We have 8 exp_by_p, so 8 * 12 = 96 multiplications. Raising to the power of the cofactor needs 1901 multiplications, which can be shown by running the script.

cofactor = (field_modulus ** 4 - field_modulus ** 2 + 1) // curve_order
print(multiplications_required(cofactor))
# 1901

We are also having 1 division that's slightly more expensive than 1 multiplication but negligible here. In total, we have almost 2k multiplications.

Do we have a programmable way to verify those number?

Here's a script

from py_ecc.fields.field_properties import field_properties
from py_ecc.fields import optimized_bls12_381_FQ12 as FQ12
from py_ecc.optimized_bls12_381.optimized_curve import curve_order
from py_ecc.optimized_bls12_381.optimized_pairing import final_exponentiate
import py_ecc.optimized_bls12_381.optimized_pairing

field_modulus = field_properties["bls12_381"]["field_modulus"]

def tick():
    tick.counter += 1

# initialize
tick.counter = 0

class WrapFQ12(FQ12):
    def __mul__(self, *args):
        tick()
        return super().__mul__(*args)

    def __rmul__(self, *args):
        tick()
        return super().__rmul__(*args)

py_ecc.optimized_bls12_381.optimized_pairing.exptable = [
    WrapFQ12([0] * i + [1] + [0] * (11 - i)) ** field_modulus for i in range(12)]

# reset
tick.counter = 0

a = WrapFQ12([1, 2, 3, 4, 5, 6, 7, 8, 9, 10, 11, 12])
final_exponentiate(a)
print("Optimized ", tick.counter)

# ------------------------
tick.counter = 0

def final_exponentiate_old(p):
    return p ** ((field_modulus ** 12 - 1) // curve_order)

final_exponentiate_old(a)
print(tick.counter)

[vbuterin]

Great work on the explanation! :rofl: I agree with all of it.

Here's what I understand from this pull request so far. I haven't figured out why the linearity works.
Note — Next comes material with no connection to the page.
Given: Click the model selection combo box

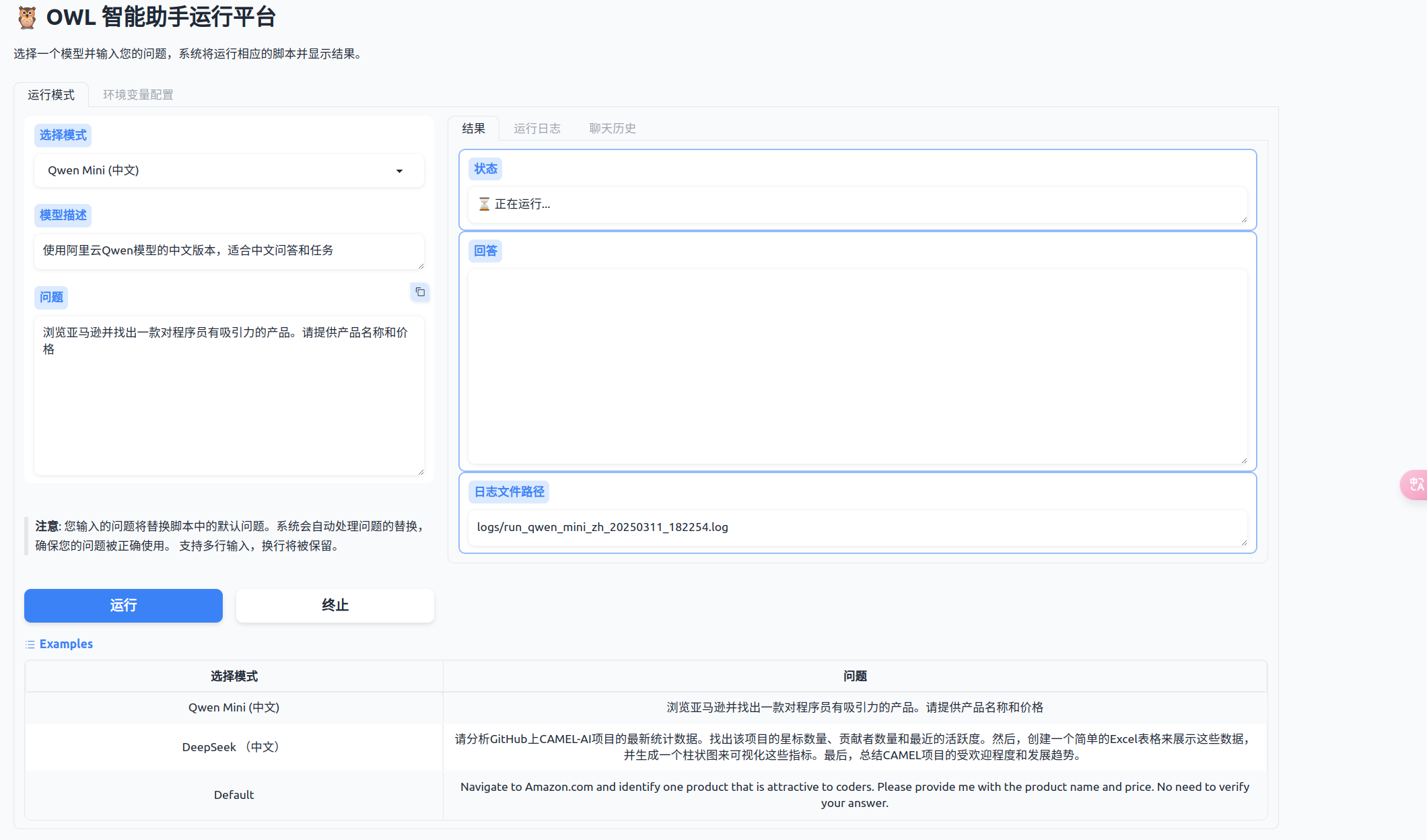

https://en.wikipedia.org/wiki/Freshman%27s_dream

[ChihChengLiang]

Thanks 😂

Here's my understanding of the Freshman's dream

Let's denote a Fq12 element x = (x1, x2, ..., x12), where x1, ..., x12 are Fq we can represent x as a linear combination of the bases

x = x1 * (1, 0, ..., 0) + x2 * (0, 1, 0, ..., 0) + ... + x12 * (0, ...., 0, 1)

or we denote a basis as bi

x = x1 * b1 + x2 * b2 + ... + x12 * b12

Applying Freshman's dream (it's applicable because we have prime order and prime power?)
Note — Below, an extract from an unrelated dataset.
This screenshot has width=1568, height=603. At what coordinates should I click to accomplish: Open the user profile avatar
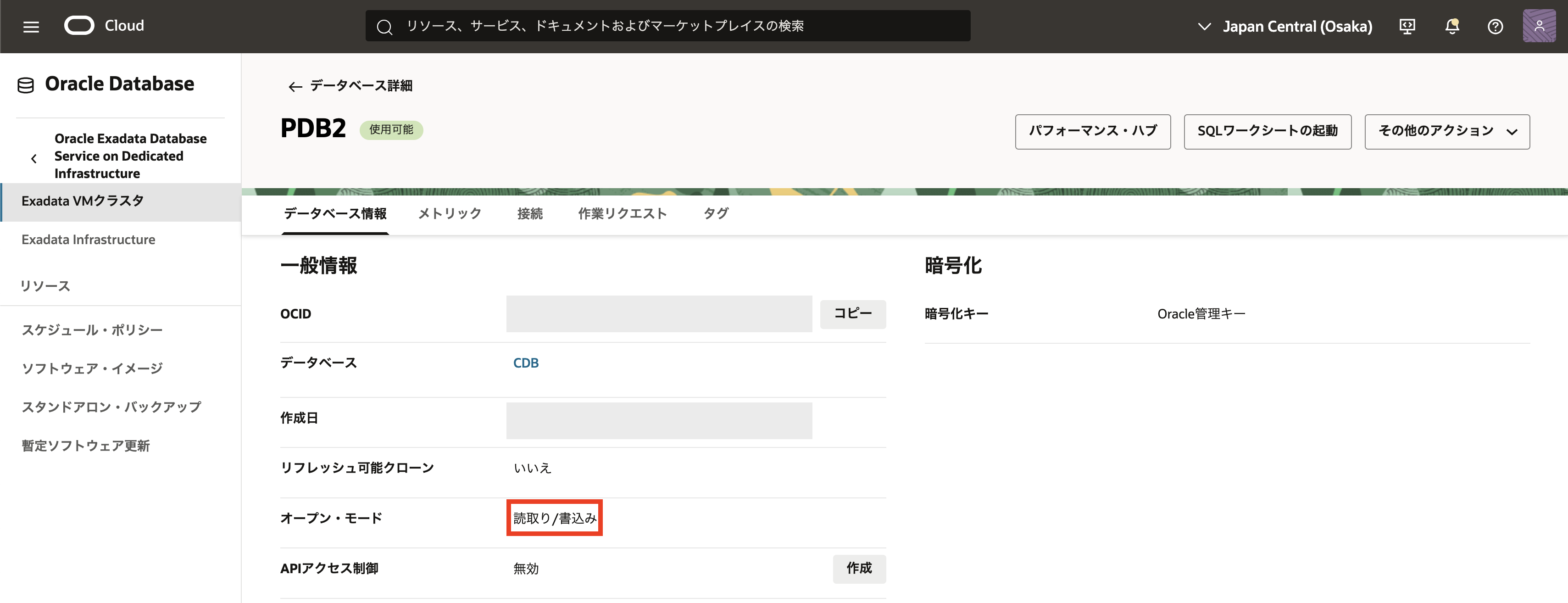click(1539, 26)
x^p =  (x1 * b1)^p + (x2 * b2)^p + ... + (x12 * b12)^p
    = x1^p * b1^p + x2^p * b2^p + ... + x12^p * b12^p
    = x1 * b1^p + x2 * b2^p + ... + x12 * b12^p

Where all bi^p are the FQ12 values precomputed in the exptable. We also have xi^p = xi by Fermat's little theorem.

[vbuterin]

Yep! 100% correct.

Except this:

are the FQ2 values

FQ12 values.

[ChihChengLiang]

Ah, nice catch! Fixed.

[pipermerriam]

@vbuterin is there anything else you want to do with this PR prior to merge?